» **WORK TASK**:
Set down, please, the line that contains "Given: Open the Layout panel" and every line that follows it to the end of the records, exactly; do not include pictures.

========

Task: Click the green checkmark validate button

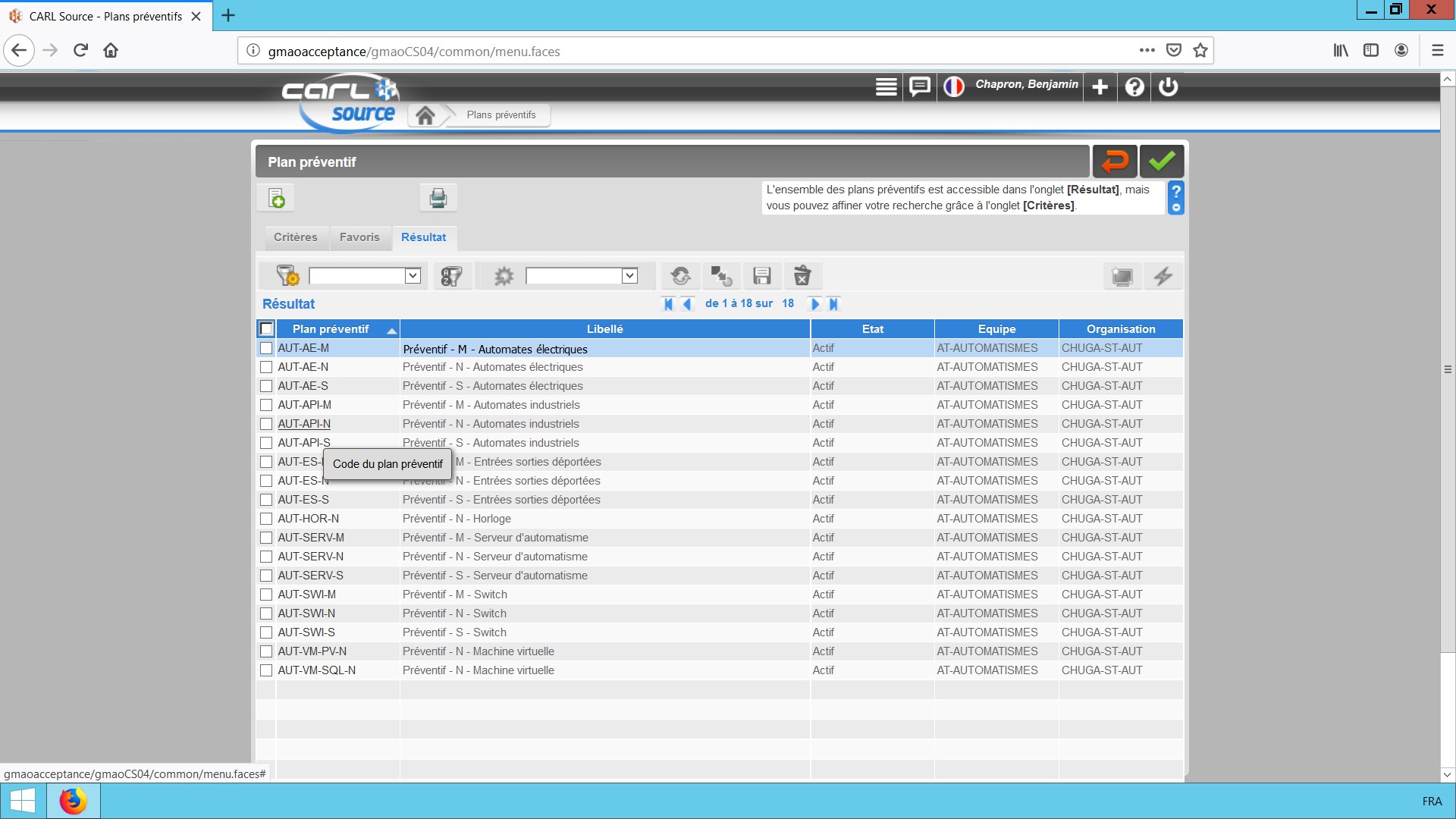Action: point(1161,162)
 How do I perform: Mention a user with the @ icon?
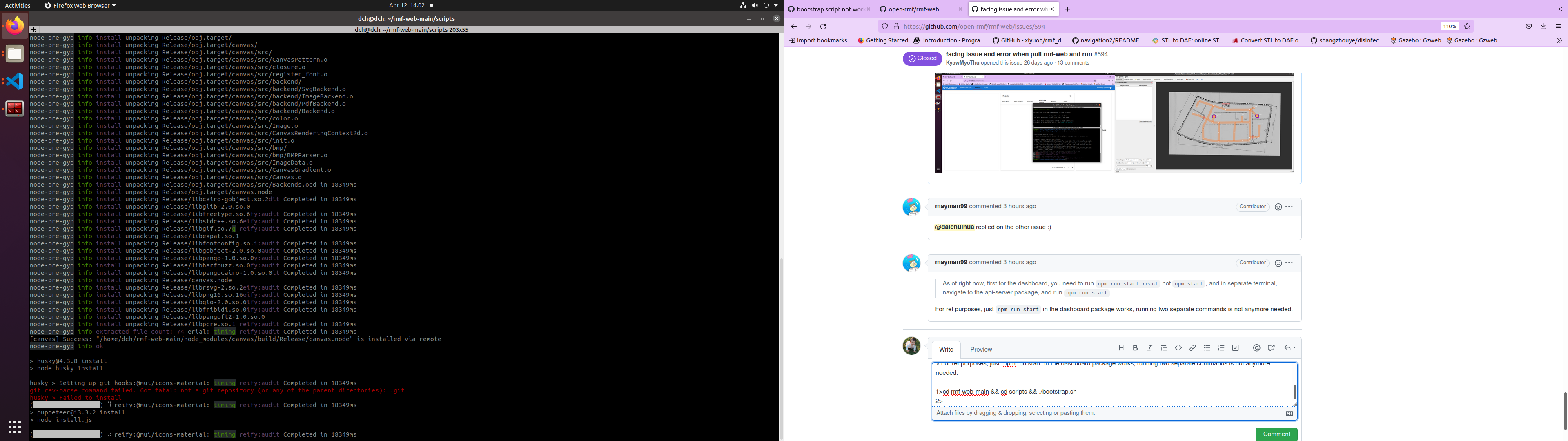(1256, 348)

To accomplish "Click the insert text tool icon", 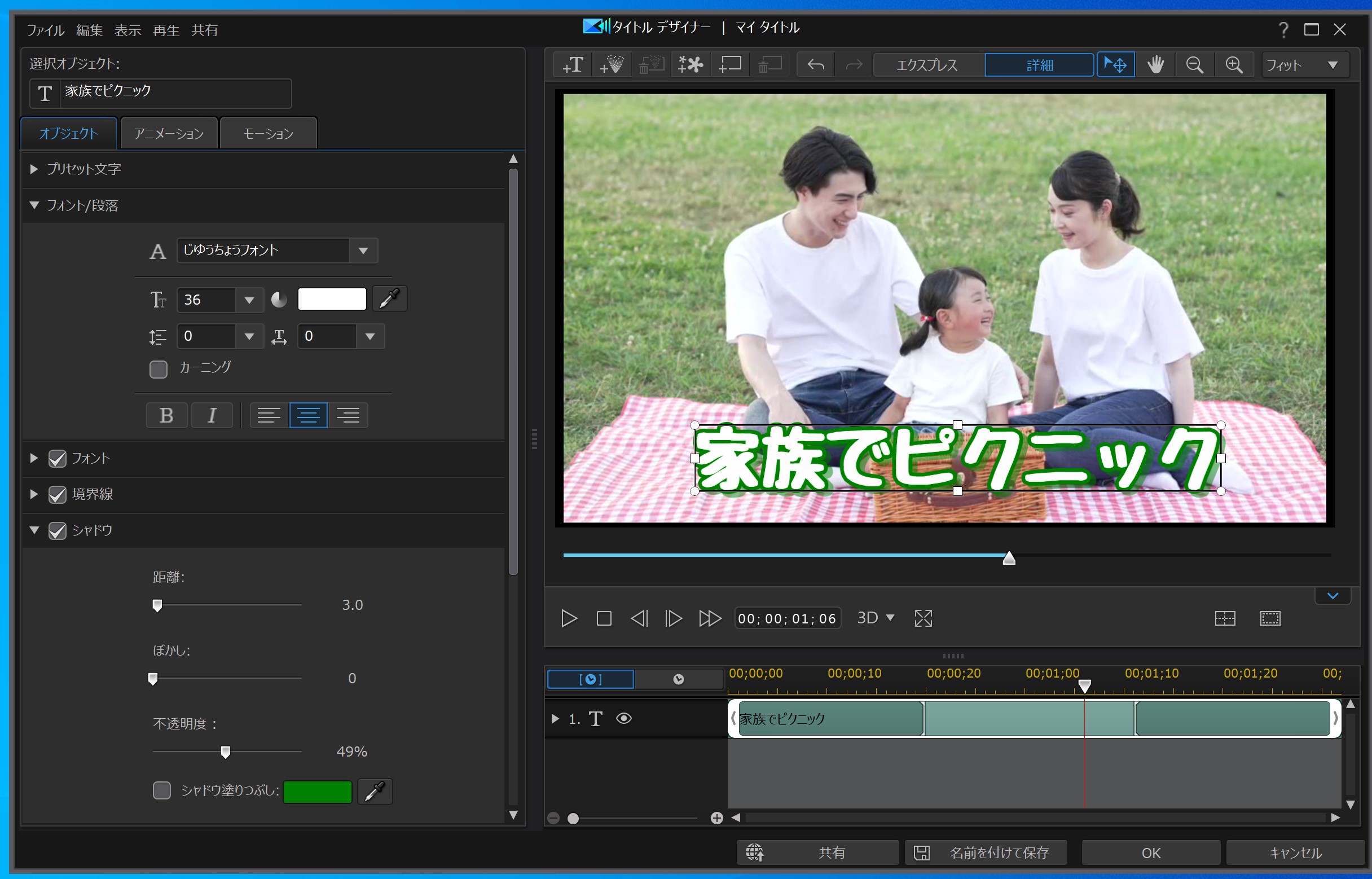I will (x=573, y=64).
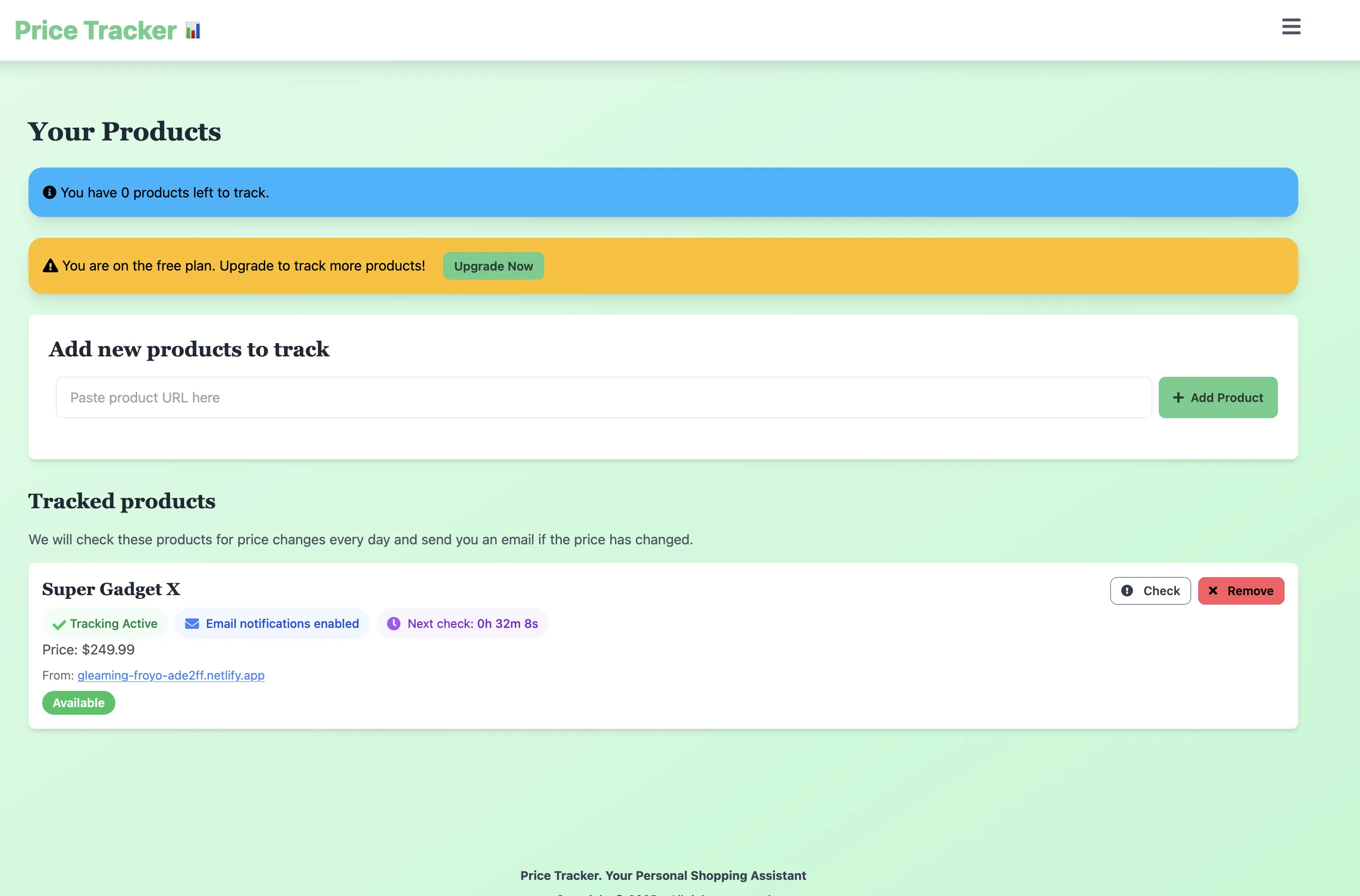Click the plus icon on Add Product
Image resolution: width=1360 pixels, height=896 pixels.
(x=1178, y=398)
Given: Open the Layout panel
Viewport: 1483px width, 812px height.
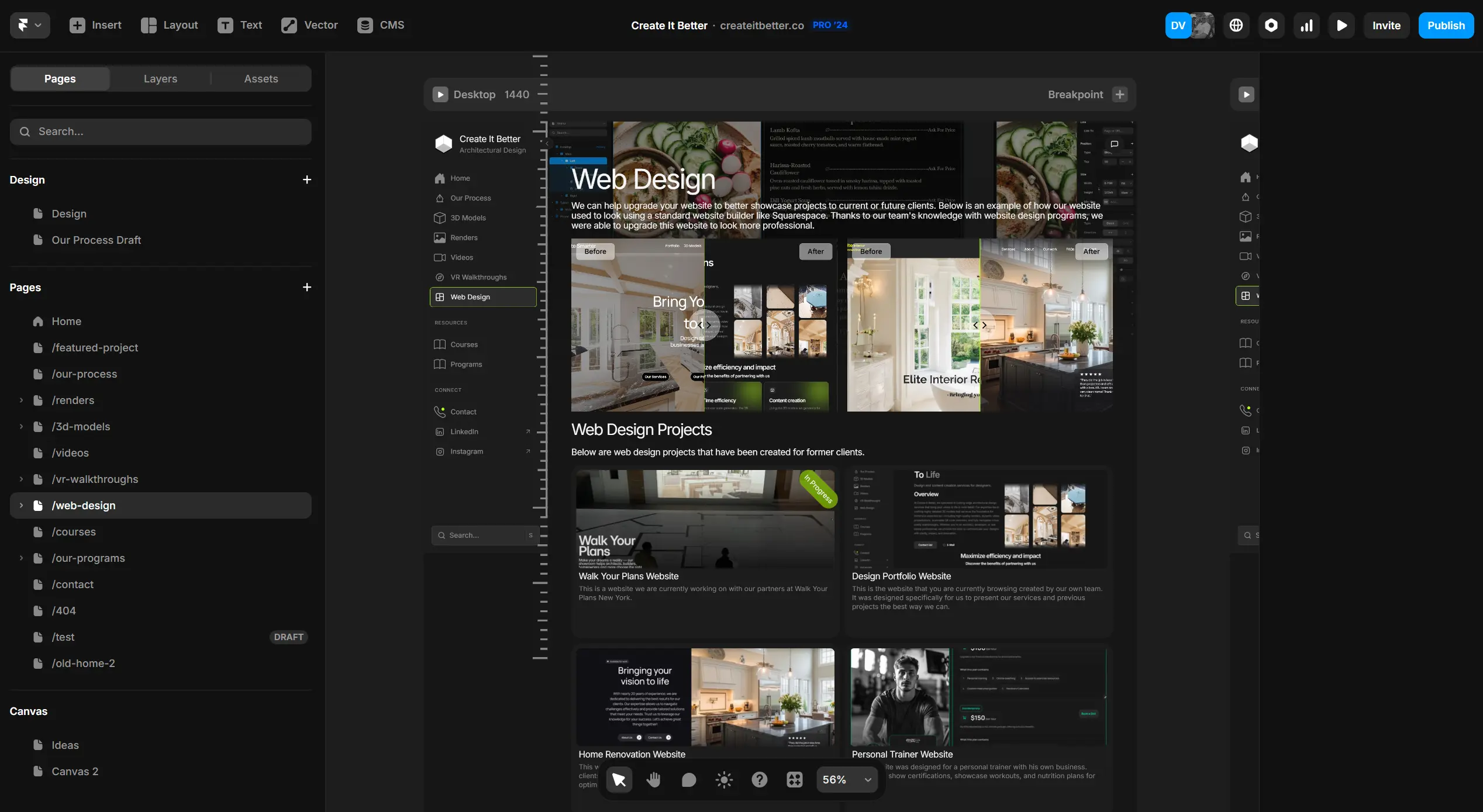Looking at the screenshot, I should point(170,25).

========

» **REPLY**:
Given: Open the Layout panel
Viewport: 1483px width, 812px height.
Looking at the screenshot, I should point(170,25).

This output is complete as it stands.